引文 =>
====================
正则表达式模式 \b\(?((?>\w+),?\s?)+[\.!?]\)? 的定义如下表所示。
模式 |
说明 |
---|---|
\b |
在单词边界处开始。 |
\(? |
匹配左括号(“(”)的零或一个匹配项。 |
(?>\w+),? |
匹配一个或多个单词字符,后跟零或一个逗号。 当匹配单词字符请不要回溯。 |
\s? |
匹配零或一个空格字符。 |
((\w+),? \s?)+ |
一次或多次匹配一个或多个单词字符、零或一个逗号以及零或一个空白字符的组合。 |
[\.!?]\)? |
与后无右括号或后跟一个右括号(“)”)的三个标点符号匹配。 |
还可以使用 (?n) 内联元素来禁止自动捕获。 以下示例修改了上一示例中的正则表达式模式,使用的是内联元素 (?n) 而非 RegexOptions.ExplicitCapture 选项。
Imports System.Text.RegularExpressions
Module Example
Public Sub Main()
Dim input As String = "This is the first sentence. Is it the beginning " + _
"of a literary masterpiece? I think not. Instead, " + _
"it is a nonsensical paragraph."
Dim pattern As String = "(?n)\b\(?((?>\w+),?\s?)+[\.!?]\)?"
For Each match As Match In Regex.Matches(input, pattern)
Console.WriteLine("The match: {0}", match.Value)
Dim groupCtr As Integer = 0
For Each group As Group In match.Groups
Console.WriteLine(" Group {0}: {1}", groupCtr, group.Value)
groupCtr += 1
Dim captureCtr As Integer = 0
For Each capture As Capture In group.Captures
Console.WriteLine(" Capture {0}: {1}", captureCtr, capture.Value)
captureCtr += 1
Next
Next
Next
End Sub
End Module
' The example displays the following output:
' The match: This is the first sentence.
' Group 0: This is the first sentence.
' Capture 0: This is the first sentence.
' The match: Is it the beginning of a literary masterpiece?
' Group 0: Is it the beginning of a literary masterpiece?
' Capture 0: Is it the beginning of a literary masterpiece?
' The match: I think not.
' Group 0: I think not.
' Capture 0: I think not.
' The match: Instead, it is a nonsensical paragraph.
' Group 0: Instead, it is a nonsensical paragraph.
' Capture 0: Instead, it is a nonsensical paragraph.
using System;
using System.Text.RegularExpressions;
public class Example
{
public static void Main()
{
string input = "This is the first sentence. Is it the beginning " +
"of a literary masterpiece? I think not. Instead, " +
"it is a nonsensical paragraph.";
string pattern = @"(?n)\b\(?((?>\w+),?\s?)+[\.!?]\)?";
foreach (Match match in Regex.Matches(input, pattern))
{
Console.WriteLine("The match: {0}", match.Value);
int groupCtr = 0;
foreach (Group group in match.Groups)
{
Console.WriteLine(" Group {0}: {1}", groupCtr, group.Value);
groupCtr++;
int captureCtr = 0;
foreach (Capture capture in group.Captures)
====================
题目 =>
引文的示例输出中，以“The match:”开头的各行给出了哪些匹配结果？请全部列出。 接下来的各行取自另一个来源。

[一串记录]
====================
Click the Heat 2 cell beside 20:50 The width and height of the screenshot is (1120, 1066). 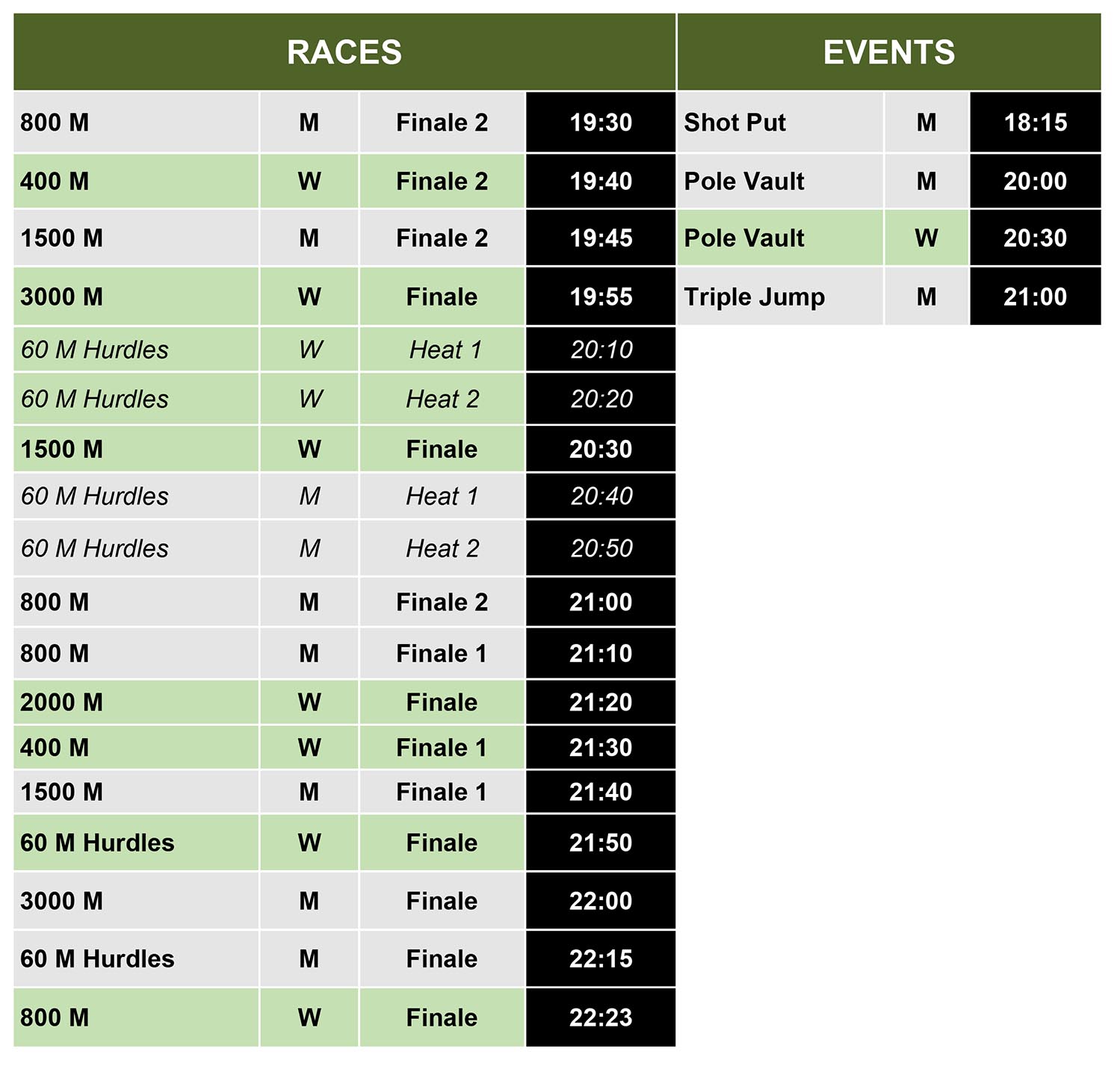(442, 548)
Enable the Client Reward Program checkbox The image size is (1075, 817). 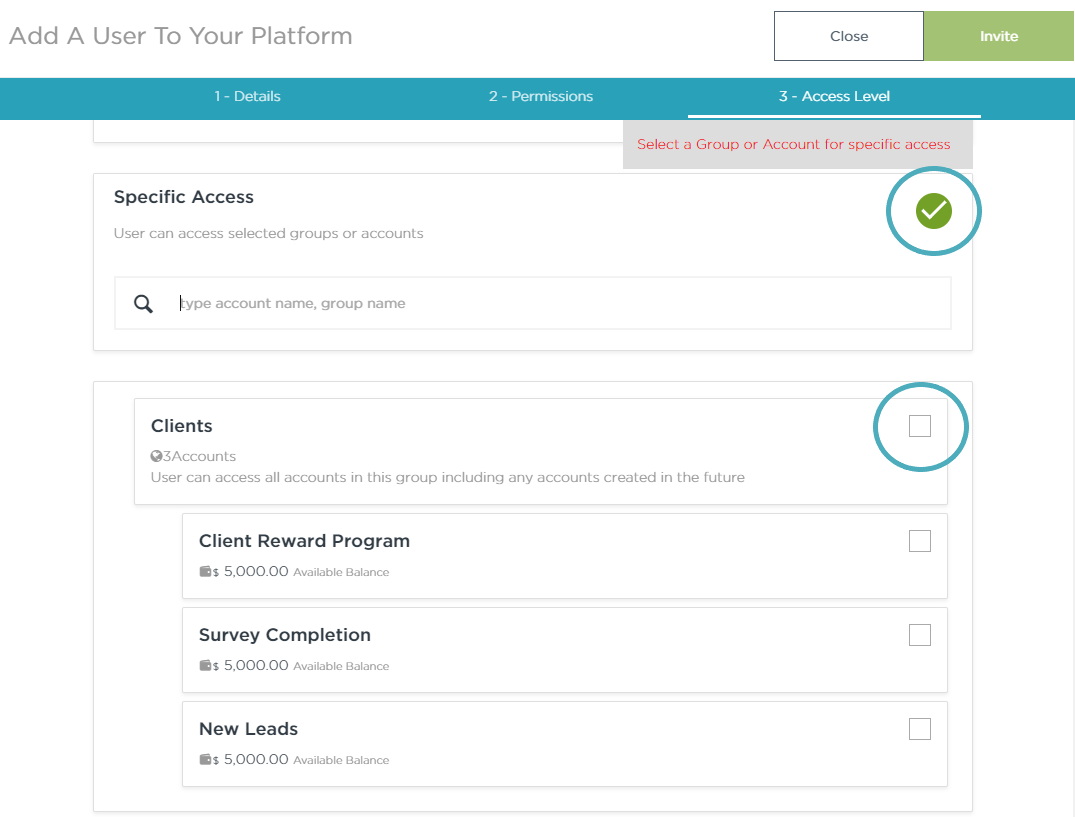point(919,541)
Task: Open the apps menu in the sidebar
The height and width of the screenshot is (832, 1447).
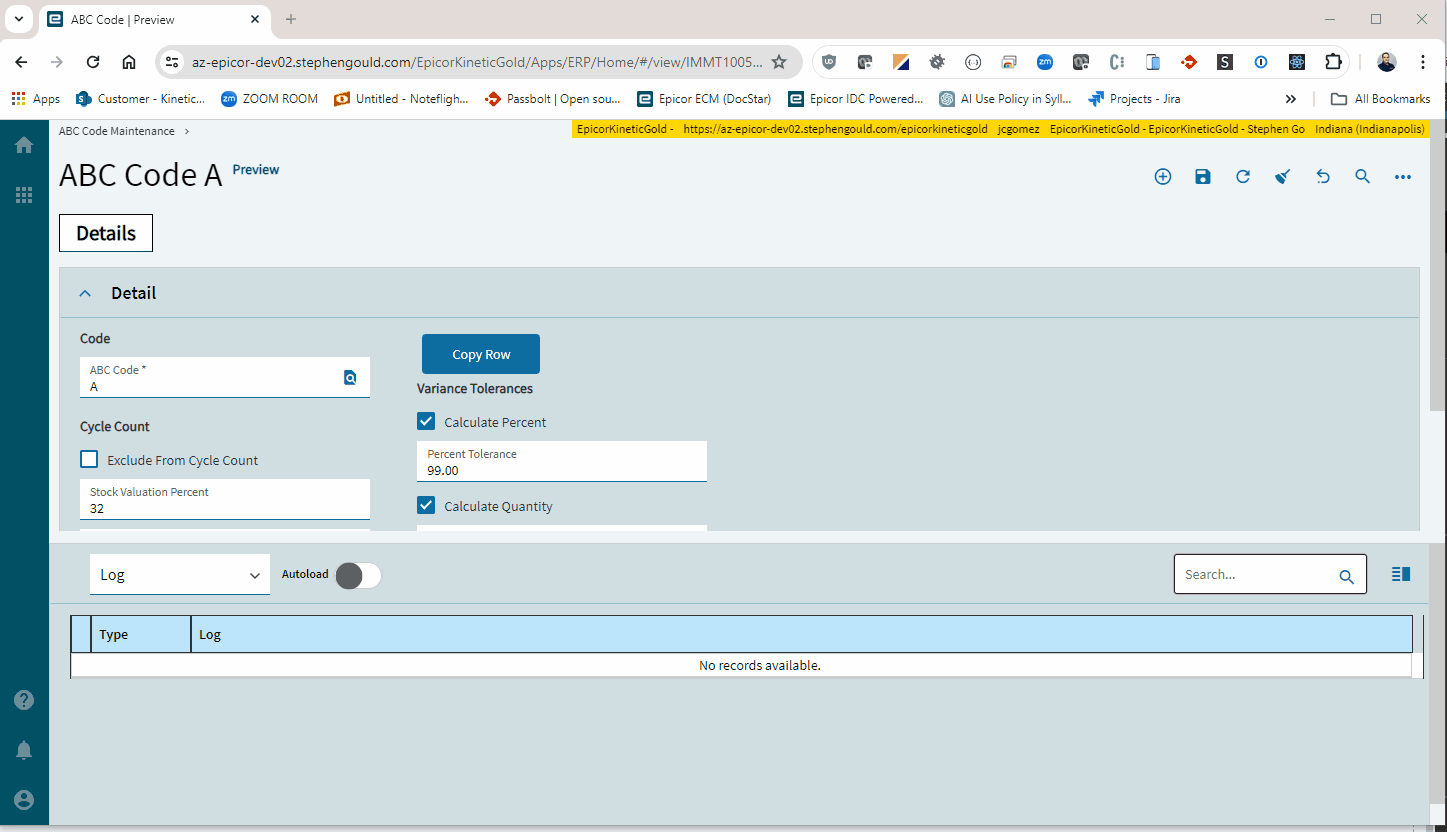Action: pos(24,194)
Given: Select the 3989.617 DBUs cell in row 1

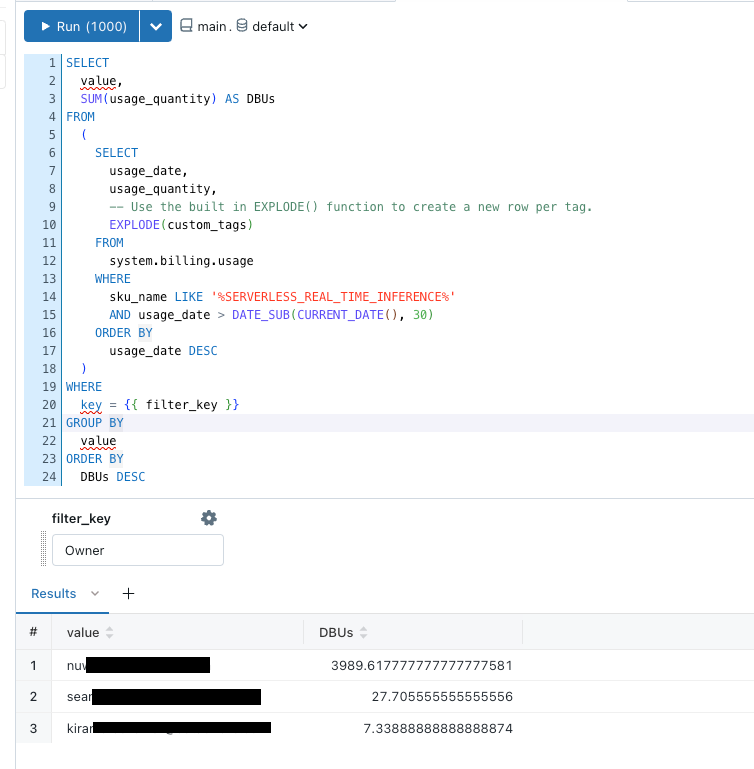Looking at the screenshot, I should point(421,665).

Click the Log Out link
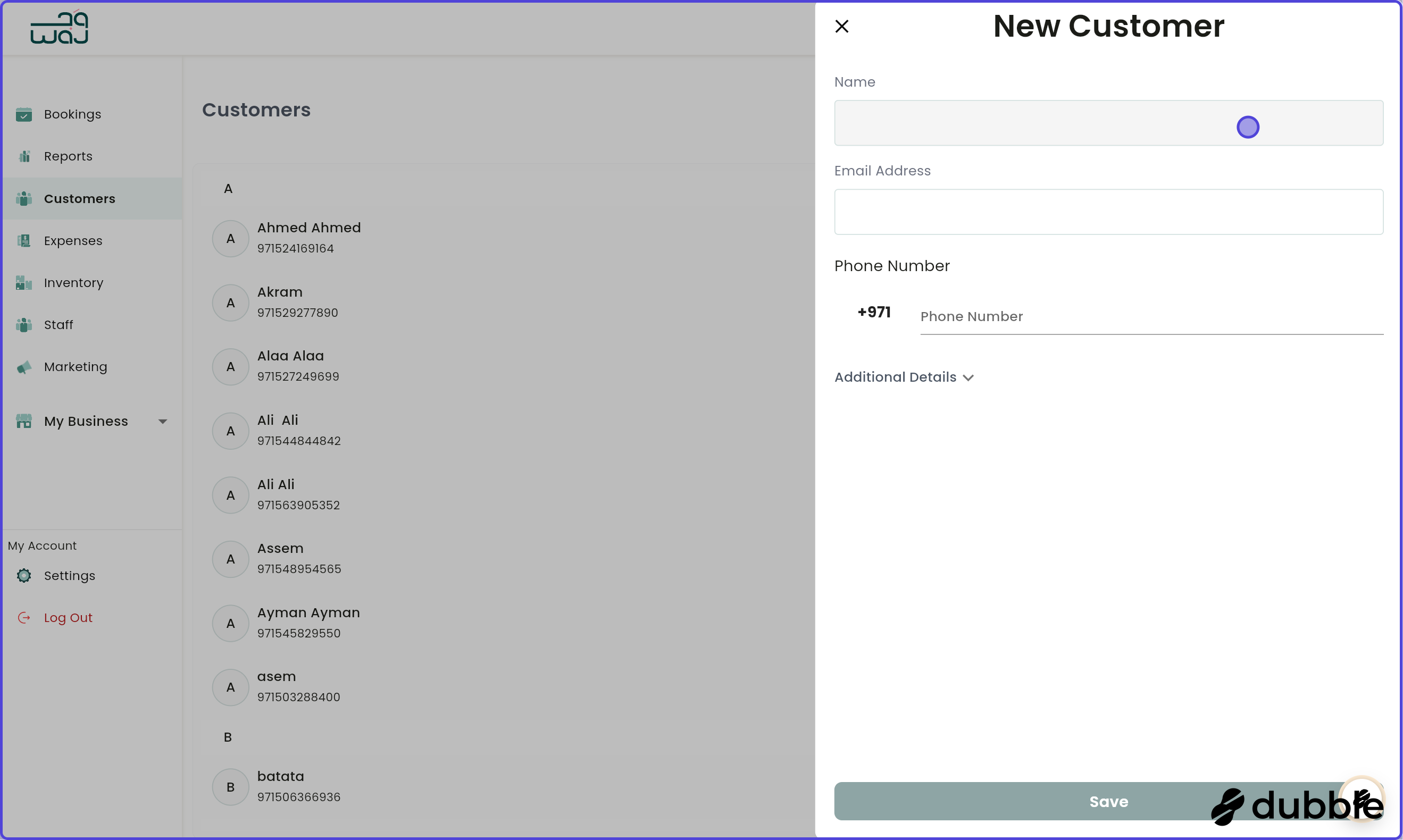[68, 617]
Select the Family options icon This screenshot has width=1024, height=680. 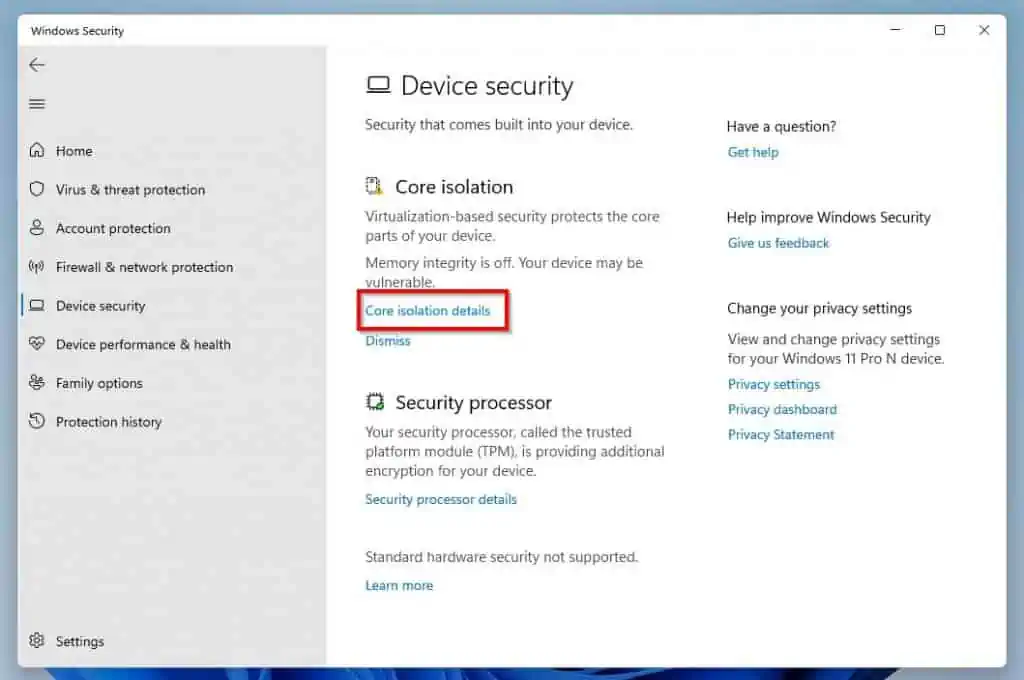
====================
答案 =>
- This is the first sentence.
- Is it the beginning of a literary masterpiece?
- I think not.
- Instead, it is a nonsensical paragraph.